EXERCISE AIM. Copy out the rows below, starting at the line that contains "Task: Open the Incidents 7 Days dropdown" and ending at the line that contains "Action: pos(1482,457)", with both of those lines included. Leave out the pictures.

SUPPLIED RECORDS.

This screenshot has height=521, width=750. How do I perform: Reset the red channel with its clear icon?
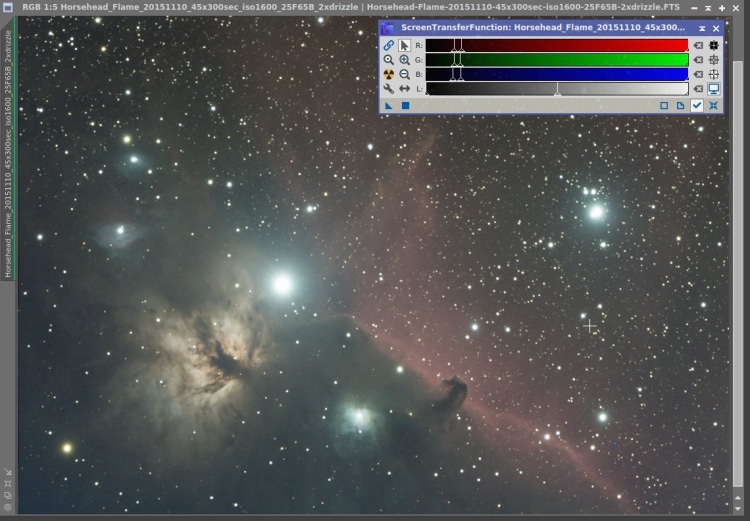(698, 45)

==

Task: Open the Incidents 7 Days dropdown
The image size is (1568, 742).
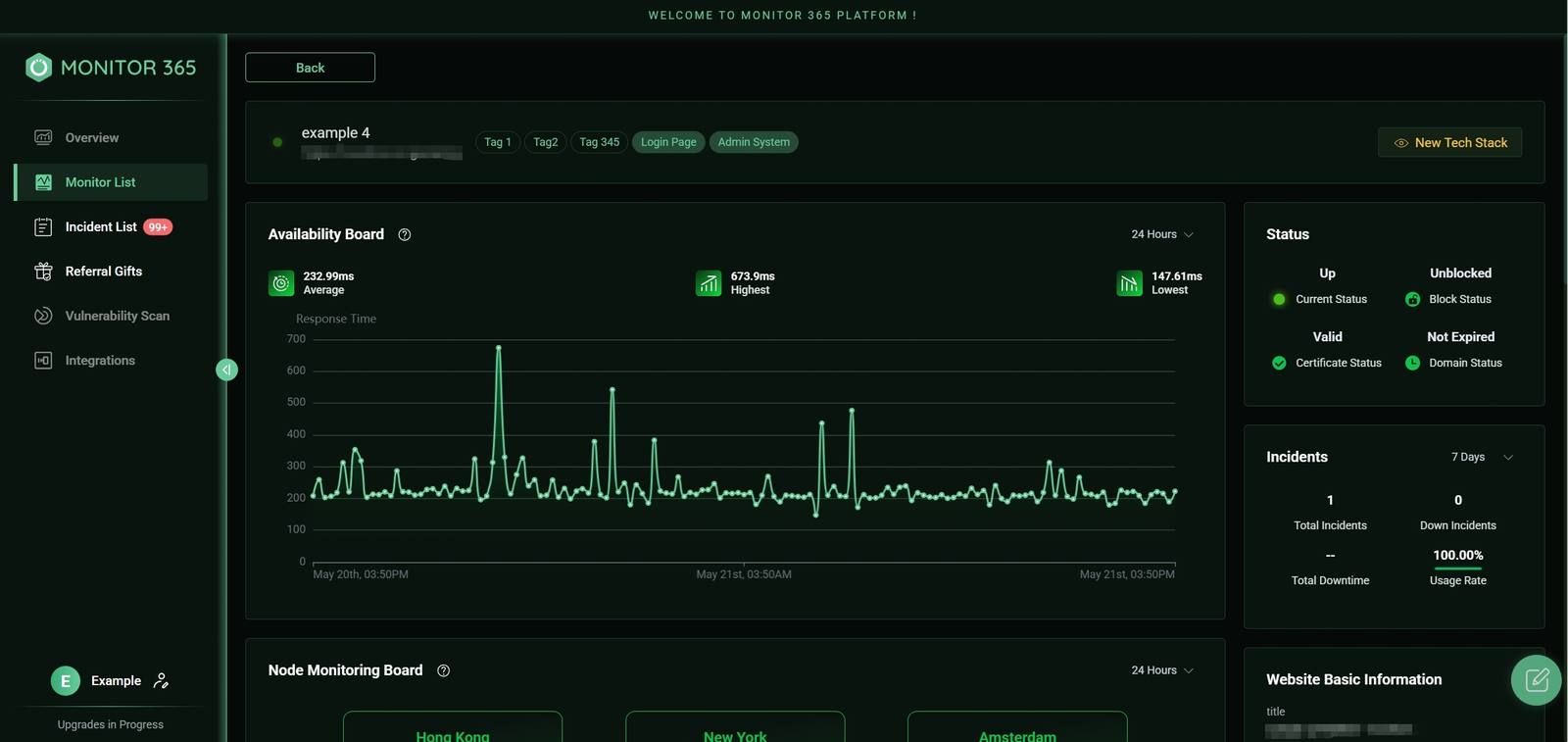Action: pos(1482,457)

TASK OUTPUT.
Task: Open the Incidents 7 Days dropdown
The image size is (1568, 742).
Action: pos(1482,457)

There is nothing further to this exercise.